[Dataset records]
= = =

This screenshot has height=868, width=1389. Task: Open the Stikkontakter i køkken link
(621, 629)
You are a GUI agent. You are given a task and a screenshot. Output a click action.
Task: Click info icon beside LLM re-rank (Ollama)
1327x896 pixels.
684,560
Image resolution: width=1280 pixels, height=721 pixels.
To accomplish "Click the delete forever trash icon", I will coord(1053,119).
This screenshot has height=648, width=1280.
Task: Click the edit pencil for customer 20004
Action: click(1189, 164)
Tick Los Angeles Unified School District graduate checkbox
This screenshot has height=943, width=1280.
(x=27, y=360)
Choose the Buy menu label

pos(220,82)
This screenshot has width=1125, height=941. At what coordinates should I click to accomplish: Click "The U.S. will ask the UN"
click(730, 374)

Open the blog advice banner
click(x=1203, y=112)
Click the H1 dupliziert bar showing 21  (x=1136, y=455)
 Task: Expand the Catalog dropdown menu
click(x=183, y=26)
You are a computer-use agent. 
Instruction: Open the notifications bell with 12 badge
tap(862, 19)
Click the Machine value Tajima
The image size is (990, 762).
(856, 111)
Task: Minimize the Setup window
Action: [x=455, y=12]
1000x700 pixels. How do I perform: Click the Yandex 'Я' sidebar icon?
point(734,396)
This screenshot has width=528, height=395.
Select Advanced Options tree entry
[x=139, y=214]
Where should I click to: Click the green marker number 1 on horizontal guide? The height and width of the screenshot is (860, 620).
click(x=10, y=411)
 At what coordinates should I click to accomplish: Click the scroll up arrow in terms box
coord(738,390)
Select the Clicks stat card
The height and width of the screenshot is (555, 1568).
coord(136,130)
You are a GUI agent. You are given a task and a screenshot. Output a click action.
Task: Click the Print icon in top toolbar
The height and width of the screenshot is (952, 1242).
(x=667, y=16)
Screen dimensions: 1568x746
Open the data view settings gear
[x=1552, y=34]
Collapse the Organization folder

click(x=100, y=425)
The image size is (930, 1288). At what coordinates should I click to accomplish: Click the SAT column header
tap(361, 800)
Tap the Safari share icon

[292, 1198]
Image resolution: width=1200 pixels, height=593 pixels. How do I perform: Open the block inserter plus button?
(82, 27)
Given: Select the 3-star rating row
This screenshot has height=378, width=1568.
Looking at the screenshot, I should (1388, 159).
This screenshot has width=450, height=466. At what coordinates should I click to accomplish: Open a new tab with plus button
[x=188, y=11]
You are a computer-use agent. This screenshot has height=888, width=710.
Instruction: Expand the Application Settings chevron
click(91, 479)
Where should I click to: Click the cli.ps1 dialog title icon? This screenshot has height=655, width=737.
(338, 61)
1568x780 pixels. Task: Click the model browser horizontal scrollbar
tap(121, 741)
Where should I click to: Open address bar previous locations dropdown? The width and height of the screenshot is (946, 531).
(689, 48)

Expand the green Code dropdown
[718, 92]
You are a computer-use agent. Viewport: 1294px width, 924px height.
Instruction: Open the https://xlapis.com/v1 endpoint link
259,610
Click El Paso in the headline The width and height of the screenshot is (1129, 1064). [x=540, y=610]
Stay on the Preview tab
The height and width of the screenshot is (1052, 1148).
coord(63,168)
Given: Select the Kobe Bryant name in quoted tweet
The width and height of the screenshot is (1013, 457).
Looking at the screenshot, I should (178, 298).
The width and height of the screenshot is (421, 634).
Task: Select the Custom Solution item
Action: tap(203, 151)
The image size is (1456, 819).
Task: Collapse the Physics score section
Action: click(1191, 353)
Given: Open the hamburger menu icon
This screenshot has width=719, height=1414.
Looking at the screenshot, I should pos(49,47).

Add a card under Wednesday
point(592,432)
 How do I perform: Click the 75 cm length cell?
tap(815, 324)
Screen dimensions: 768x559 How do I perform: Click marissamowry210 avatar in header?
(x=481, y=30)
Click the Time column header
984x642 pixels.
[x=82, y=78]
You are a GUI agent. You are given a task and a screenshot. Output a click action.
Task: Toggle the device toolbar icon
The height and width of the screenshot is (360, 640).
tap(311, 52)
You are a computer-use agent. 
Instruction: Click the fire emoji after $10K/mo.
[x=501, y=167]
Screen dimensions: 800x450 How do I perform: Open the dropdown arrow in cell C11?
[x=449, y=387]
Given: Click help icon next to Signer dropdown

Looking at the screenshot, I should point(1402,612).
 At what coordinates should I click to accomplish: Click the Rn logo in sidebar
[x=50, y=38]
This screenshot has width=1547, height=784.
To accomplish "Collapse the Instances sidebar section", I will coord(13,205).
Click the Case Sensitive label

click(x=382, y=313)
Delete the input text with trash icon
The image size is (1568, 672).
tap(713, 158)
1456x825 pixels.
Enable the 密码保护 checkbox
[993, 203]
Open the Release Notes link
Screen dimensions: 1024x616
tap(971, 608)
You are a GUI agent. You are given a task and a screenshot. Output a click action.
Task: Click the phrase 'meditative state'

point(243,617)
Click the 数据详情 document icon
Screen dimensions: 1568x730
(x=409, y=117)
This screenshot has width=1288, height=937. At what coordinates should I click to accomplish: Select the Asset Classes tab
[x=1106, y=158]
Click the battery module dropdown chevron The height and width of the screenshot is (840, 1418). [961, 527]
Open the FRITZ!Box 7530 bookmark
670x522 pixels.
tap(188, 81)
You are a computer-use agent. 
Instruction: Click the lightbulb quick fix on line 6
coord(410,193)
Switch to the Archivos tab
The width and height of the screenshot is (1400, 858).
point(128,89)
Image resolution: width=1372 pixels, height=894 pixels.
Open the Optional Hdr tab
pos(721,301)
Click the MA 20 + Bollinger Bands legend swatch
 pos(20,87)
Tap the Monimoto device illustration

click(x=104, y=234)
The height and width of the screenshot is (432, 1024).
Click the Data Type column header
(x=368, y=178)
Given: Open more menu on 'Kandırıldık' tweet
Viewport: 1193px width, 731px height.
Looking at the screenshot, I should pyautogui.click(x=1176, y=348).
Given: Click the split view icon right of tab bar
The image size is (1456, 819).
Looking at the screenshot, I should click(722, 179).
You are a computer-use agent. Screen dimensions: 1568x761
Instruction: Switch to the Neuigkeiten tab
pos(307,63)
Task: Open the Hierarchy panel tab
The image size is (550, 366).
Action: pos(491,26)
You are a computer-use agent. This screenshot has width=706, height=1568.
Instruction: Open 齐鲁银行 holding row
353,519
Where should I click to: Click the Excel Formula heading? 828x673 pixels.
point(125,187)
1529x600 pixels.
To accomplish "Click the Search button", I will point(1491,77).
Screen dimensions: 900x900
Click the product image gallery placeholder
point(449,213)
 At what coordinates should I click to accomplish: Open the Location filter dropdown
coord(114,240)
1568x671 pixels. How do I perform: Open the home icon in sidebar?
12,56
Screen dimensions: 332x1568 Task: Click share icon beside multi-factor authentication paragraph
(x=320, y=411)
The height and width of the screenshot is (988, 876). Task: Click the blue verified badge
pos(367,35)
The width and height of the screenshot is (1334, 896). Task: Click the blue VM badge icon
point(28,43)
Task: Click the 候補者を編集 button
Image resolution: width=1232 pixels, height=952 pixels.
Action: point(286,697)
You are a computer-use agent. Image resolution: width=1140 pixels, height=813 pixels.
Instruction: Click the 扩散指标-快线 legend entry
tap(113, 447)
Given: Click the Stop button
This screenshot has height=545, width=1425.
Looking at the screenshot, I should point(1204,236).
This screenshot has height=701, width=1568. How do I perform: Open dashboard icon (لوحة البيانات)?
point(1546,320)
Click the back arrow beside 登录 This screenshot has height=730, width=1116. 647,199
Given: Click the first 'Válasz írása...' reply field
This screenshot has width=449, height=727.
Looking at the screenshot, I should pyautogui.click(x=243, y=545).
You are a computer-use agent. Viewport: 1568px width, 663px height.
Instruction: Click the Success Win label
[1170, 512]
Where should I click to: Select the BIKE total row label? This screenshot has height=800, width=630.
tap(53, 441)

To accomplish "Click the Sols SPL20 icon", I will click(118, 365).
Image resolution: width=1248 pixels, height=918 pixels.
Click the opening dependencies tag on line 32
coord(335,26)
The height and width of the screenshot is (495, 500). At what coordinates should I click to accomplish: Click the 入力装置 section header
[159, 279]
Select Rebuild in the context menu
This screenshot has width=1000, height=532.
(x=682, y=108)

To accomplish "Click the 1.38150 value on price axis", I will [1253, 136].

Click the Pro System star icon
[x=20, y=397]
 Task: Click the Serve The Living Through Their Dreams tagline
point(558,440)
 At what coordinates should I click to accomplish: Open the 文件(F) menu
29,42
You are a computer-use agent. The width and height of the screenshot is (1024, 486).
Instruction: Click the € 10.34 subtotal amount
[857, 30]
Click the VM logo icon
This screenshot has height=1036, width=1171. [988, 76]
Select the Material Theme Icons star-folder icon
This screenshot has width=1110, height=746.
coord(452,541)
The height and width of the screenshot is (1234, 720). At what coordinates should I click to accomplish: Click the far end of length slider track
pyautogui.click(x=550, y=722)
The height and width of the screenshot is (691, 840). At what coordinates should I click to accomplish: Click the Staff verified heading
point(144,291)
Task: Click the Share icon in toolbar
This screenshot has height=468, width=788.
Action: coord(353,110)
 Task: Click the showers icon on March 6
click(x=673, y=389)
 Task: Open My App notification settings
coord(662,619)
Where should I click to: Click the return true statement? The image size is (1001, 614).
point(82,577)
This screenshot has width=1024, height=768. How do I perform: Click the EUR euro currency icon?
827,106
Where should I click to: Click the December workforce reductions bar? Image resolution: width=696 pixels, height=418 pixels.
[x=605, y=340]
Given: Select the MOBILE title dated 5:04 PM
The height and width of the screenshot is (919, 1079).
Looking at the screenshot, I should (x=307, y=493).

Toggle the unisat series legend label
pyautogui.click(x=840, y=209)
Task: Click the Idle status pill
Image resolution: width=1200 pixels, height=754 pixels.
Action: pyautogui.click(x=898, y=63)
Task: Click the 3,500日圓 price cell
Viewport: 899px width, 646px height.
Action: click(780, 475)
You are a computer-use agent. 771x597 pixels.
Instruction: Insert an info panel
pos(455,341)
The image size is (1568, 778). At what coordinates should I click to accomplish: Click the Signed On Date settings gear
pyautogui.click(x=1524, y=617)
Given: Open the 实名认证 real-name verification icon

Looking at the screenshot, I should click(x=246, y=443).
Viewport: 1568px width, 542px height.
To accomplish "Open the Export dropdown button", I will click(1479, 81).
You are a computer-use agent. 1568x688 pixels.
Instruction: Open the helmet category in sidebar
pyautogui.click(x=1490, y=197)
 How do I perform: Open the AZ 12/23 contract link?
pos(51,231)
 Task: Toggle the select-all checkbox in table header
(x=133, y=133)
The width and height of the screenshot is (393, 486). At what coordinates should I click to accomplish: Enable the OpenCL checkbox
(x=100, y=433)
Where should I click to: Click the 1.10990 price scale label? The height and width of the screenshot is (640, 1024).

= = =

Activity: The answer is the lines above between the line holding "Screen dimensions: 900x900" and the line holding "Task: Click the 候補者を編集 button", inclusive, each written out exactly, and no others.

Written solution:
Screen dimensions: 900x900
Click the product image gallery placeholder
point(449,213)
 At what coordinates should I click to accomplish: Open the Location filter dropdown
coord(114,240)
1568x671 pixels. How do I perform: Open the home icon in sidebar?
12,56
Screen dimensions: 332x1568 Task: Click share icon beside multi-factor authentication paragraph
(x=320, y=411)
The height and width of the screenshot is (988, 876). Task: Click the blue verified badge
pos(367,35)
The width and height of the screenshot is (1334, 896). Task: Click the blue VM badge icon
point(28,43)
Task: Click the 候補者を編集 button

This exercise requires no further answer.